O encontro de Lery com o velho tupinambá mostrou o conflito ainda existente entre duas culturas que hoje sabemos que se chamam “cultura de subsistência” e “cultura de acumulação”. O velho índio, sem saber, estava pondo em questionamento a gênese daquilo que se tornou tão normal aos nossos olhos modernos: a acumulação capitalista, a constituição de mercados com cada vez maior dimensão, a formação de empresas cada vez mais impessoais, o uso de recursos da terra para muito além da satisfação imediata das necessidades humanas.

Temos muito que aprender com o passado, mas evitar acontecer com a Amazônia aquilo que aconteceu com a Mata Atlântica do velho Tupinambá é muito difícil se não mudarmos a mentalidade humana, que se mantém como era no mercantilismo da época de Jean de Lery.

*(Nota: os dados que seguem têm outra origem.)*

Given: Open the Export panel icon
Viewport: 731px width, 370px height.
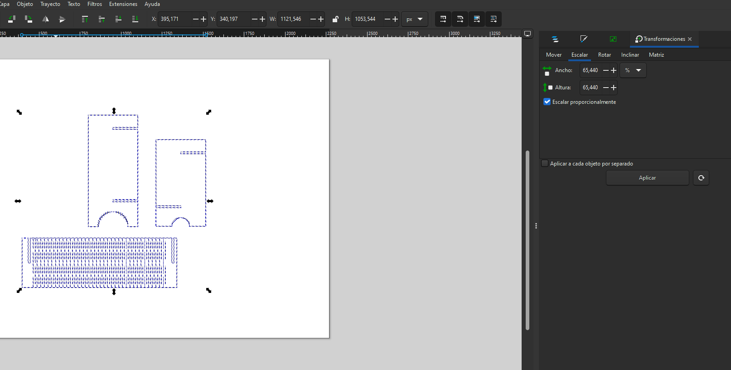Looking at the screenshot, I should 613,39.
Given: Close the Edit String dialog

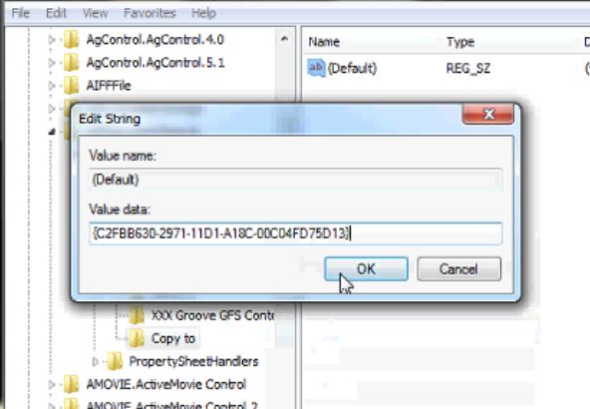Looking at the screenshot, I should [488, 114].
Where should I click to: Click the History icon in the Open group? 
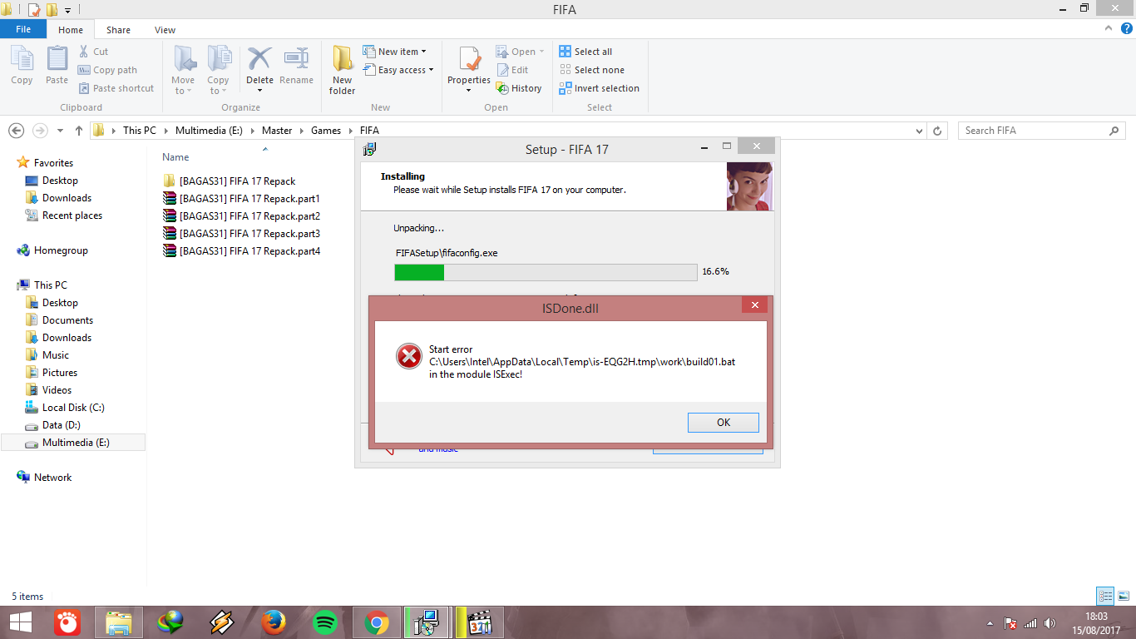coord(502,88)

De nada adianta existir parques, onde os conflitos ficam ainda mais expostos com as administrações preservacionistas, assim como a hipocrisia da sociedade deste contexto que chamamos de urbano ocidental que vê os parques apenas como compensação aos estragos da economia sobre a natureza, criando ilhas de proteção de natureza artificiais, proibidos, onde pessoas como o índio tupinambá não poderiam mais viver com suas formas tradicionais e nem mesmo pessoas urbanas com ligações mais diretas com o meio ambiente e que sequer usam os recursos naturais para satisfazer as necessidades diretas, apenas para se equilibrar com aventura e liberdade, percorrendo trilhas e caminhos e somente circulando entre a natureza, como nós montanhistas. Afinal, quem são os vilões do meio ambiente? Pense nisso.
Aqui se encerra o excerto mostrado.